The whip 12 comprises a substantially flexible conductor 121 coated with a protective and insulating layer 122, such as rubber or plastic. The whip 12 has a first end provided with an end socket 123 of a conducting material and a second end having a stop boss 124, both ends of the whip may be provided with reinforcements 125 of a thicker plastic layer.
The housing 11, preferably made of an insulating material, is hollow and comprises a first open end and a second end having an opening for the whip antenna 12, through which the whip can be retraced or extracted.
Inside the housing is arranged a second antenna element 14, formed as a coil constituting a helical antenna having a first free end 141 and a second end 142 connected (galvanically) to a conducting socket 15. The second end 142 of the helical antenna 14 has partially narrow pitches and connected to the conducting socket 15, e.g. through press fitting, screwing or the like.

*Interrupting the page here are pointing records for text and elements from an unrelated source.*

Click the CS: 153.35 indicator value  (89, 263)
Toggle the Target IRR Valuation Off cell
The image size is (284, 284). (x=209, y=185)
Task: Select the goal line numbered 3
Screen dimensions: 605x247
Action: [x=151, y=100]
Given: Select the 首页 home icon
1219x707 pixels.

The connector part 13 comprises a substantially cylindrical carrier 131 (or other shaped carrier) of insulating material (or conducting depending on the connection to the communications unit)

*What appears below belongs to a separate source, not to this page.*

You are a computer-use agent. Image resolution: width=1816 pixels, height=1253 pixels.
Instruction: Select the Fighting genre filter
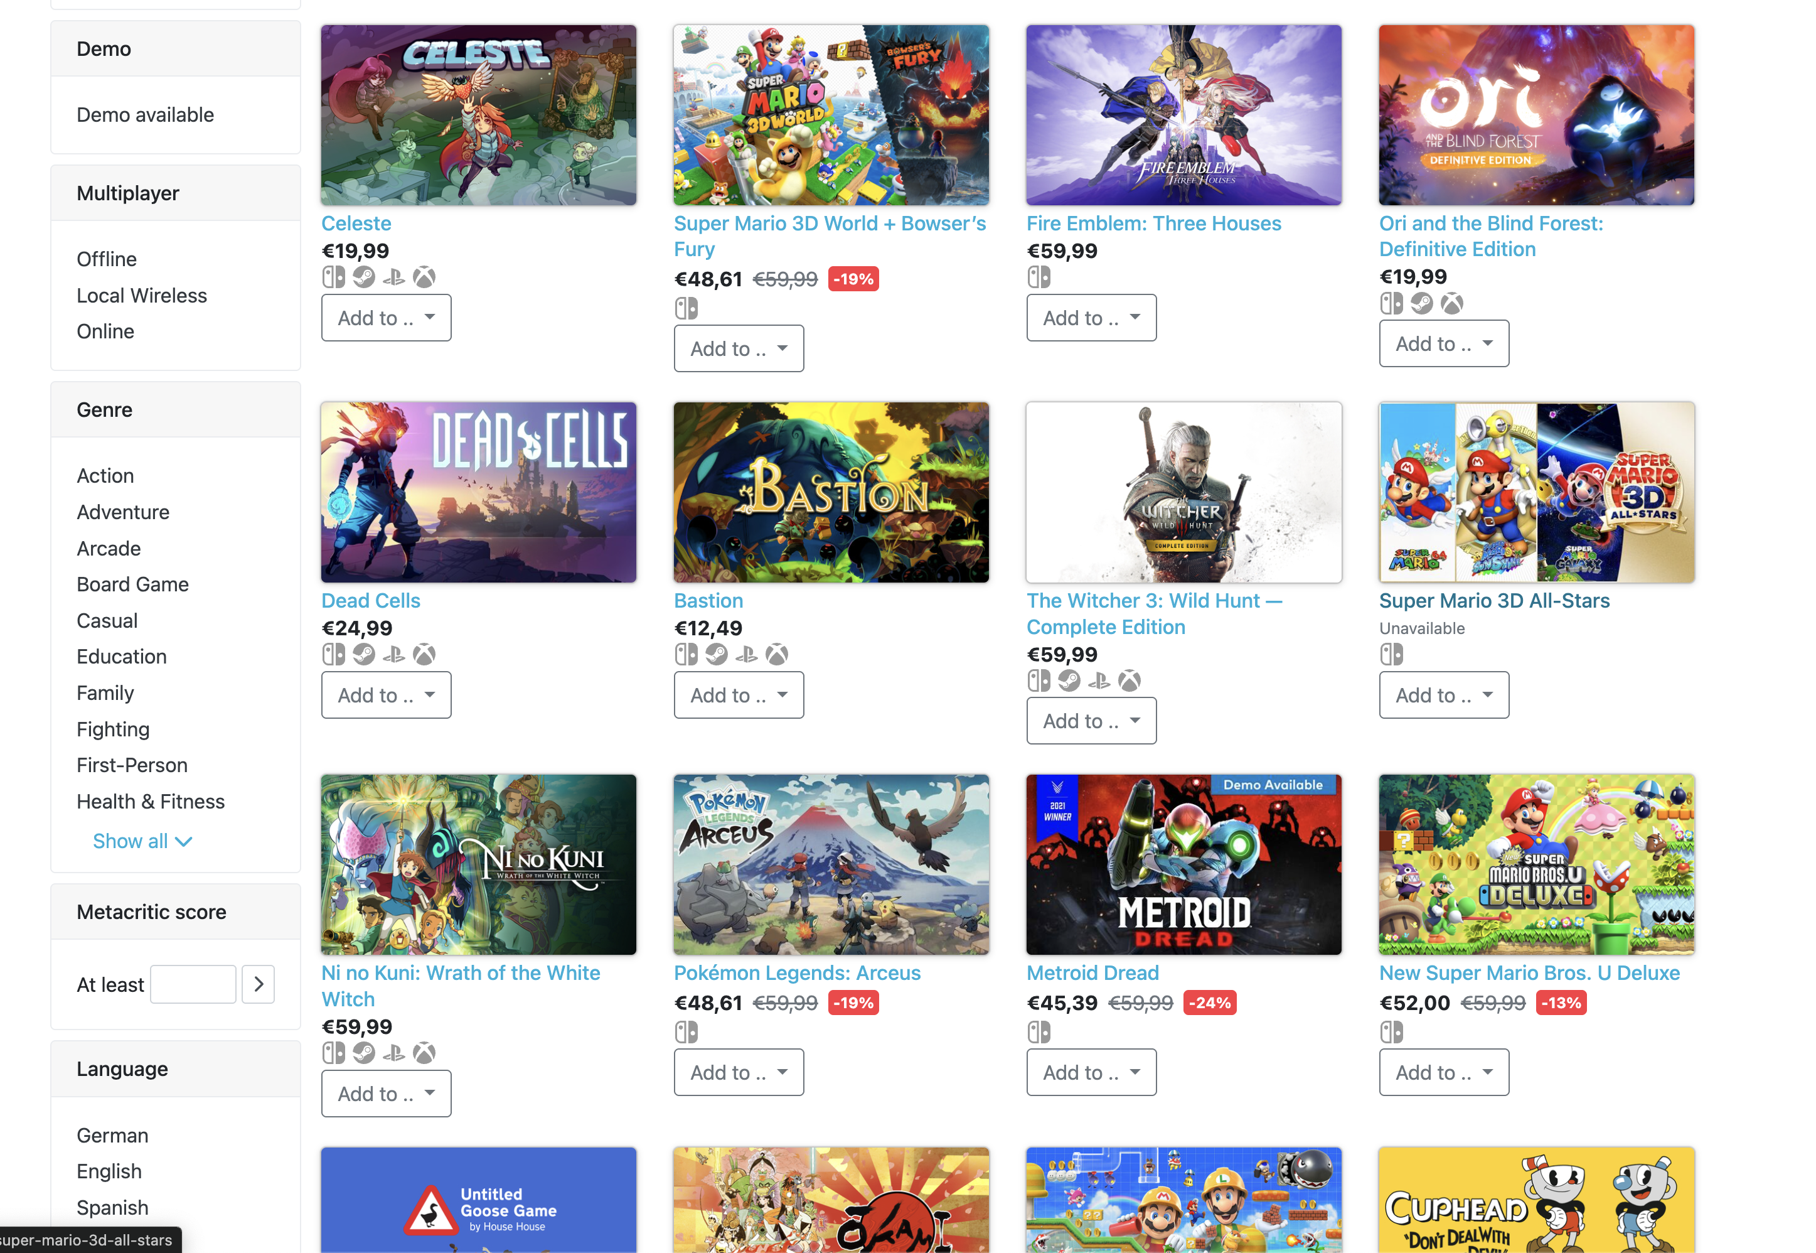pyautogui.click(x=113, y=729)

having a first end 132 wedged inside a corresponding compartment in the housing 11 and a second end 133 provided with snap connection 134 in form of a hook, which is arranged to cooperate with a corresponding receiver in the communication unit to attach the antenna arrangement to the same. The cylinder 131 is also provided with a slit 135 to expose a conducting, resilient connector member 136.

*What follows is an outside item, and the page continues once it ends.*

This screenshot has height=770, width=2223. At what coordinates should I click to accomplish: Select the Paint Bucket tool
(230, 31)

The connector member 136 has a first end 1361 in contact with the conducting socket 15 and a second, substantially protuberance end 1362 arranged for making contact with the receiver/transmitter parts of the communications unit and thus galvanically connecting the conducting socket 15 and the helical antenna element to 14 to the receiver/transmitter parts of the communications unit. However, the galvanic connection may be substituted with capacitive or inductive connections.
The conducting socket 123 at the second end of the whip 12 has a first end 1231 connected to the conductor 121 of the whip and a second end 1232 provided with a knob acting as a stop element.
Between the whip 12 and the socket 15, a sleeve 16 of a dielectric or plastic material is arranged, which at its one end is fixed to the socket 15.
The whip is arranged substantially coaxially in the center of the helical antenna. The whip is so arranged that there is no galvanic connection between it and the rest of the antenna, neither at the retracted position nor at the pulled out position. When the whip is pulled out, preferably in its entire length so that the end socket 123 is placed inside the socket 15, it makes a capacitive contact with the socket 15, preferably using the sleeve 16 as the dielectric member of the capacitor. Moreover, the sleeve functions as a fixing element which sustains the whip at pulled out position (or retracted position in corporation with the reinforcement 125 at the other end of the whip) when the end socket bears on the sleeve.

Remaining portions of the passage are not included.